WORK INSTRUCTION –
Transcribe exactly the lines that fall between the one holding "The image size is (1024, 575)." and the one holding "Open the user profile avatar in header", inclusive, from the entries below.

EXTRACTED ENTRIES –
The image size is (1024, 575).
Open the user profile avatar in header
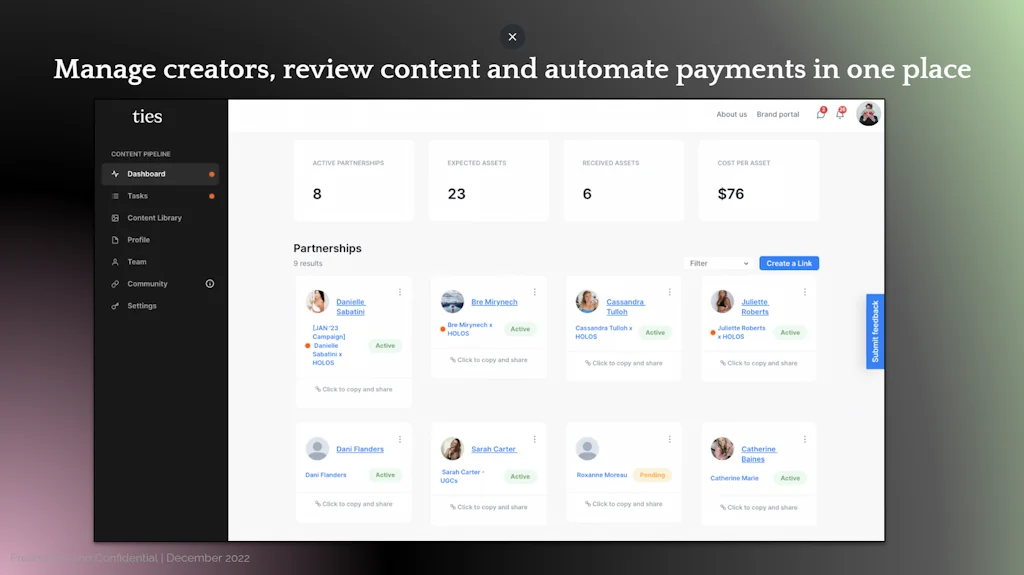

--

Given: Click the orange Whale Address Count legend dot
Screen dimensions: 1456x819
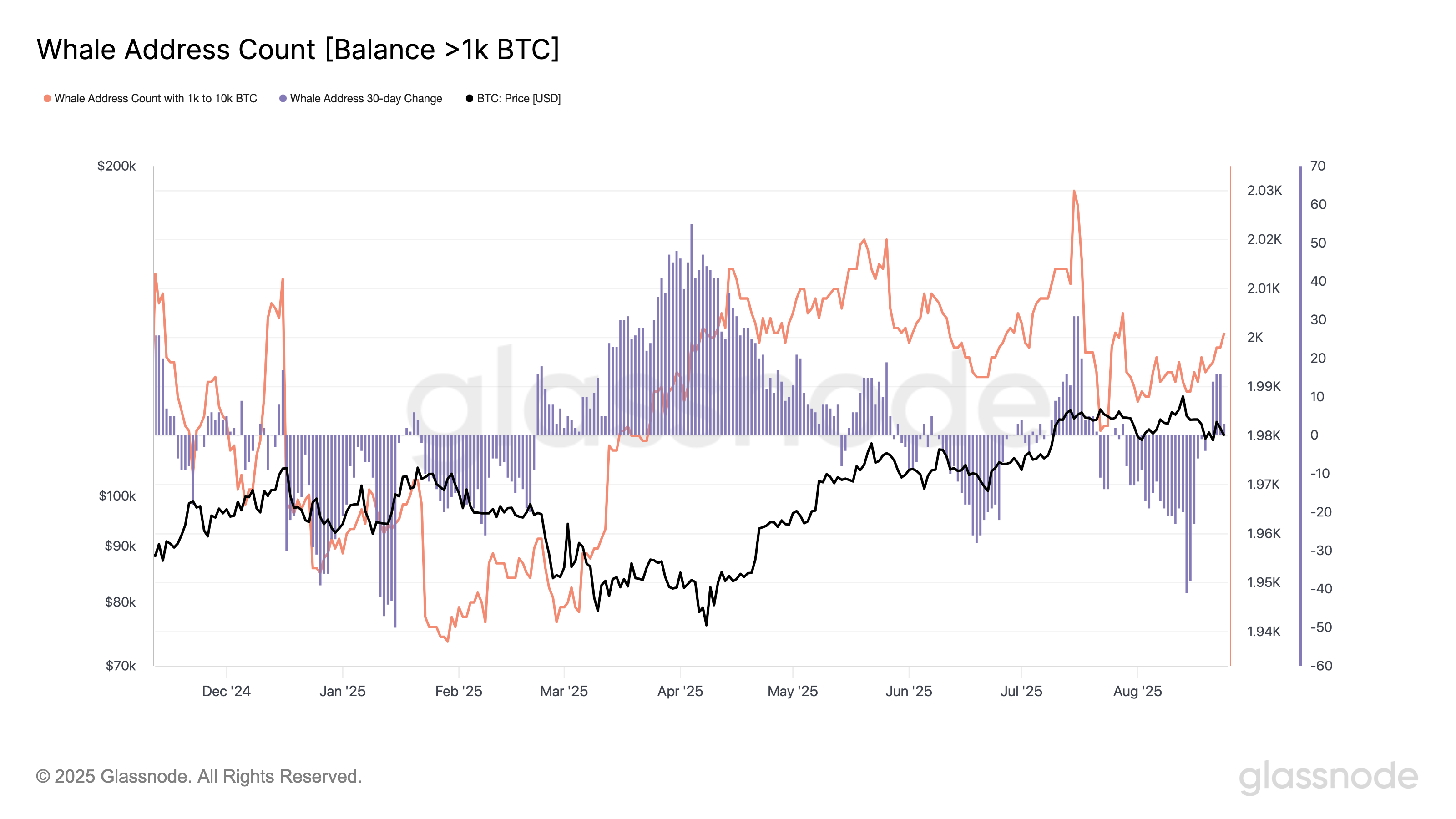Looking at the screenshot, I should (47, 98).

==

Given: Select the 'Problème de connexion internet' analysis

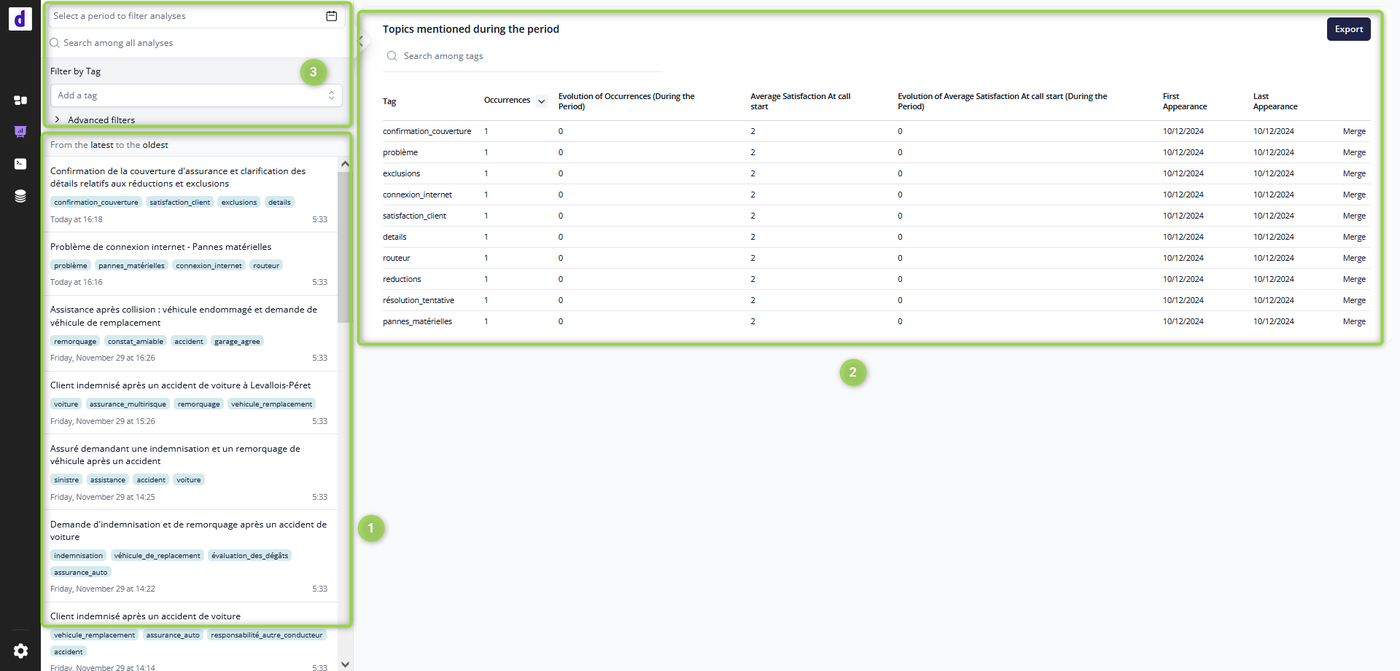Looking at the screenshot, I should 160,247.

ANSWER FOR THE TASK –
The image size is (1024, 575).
Open the user profile avatar in header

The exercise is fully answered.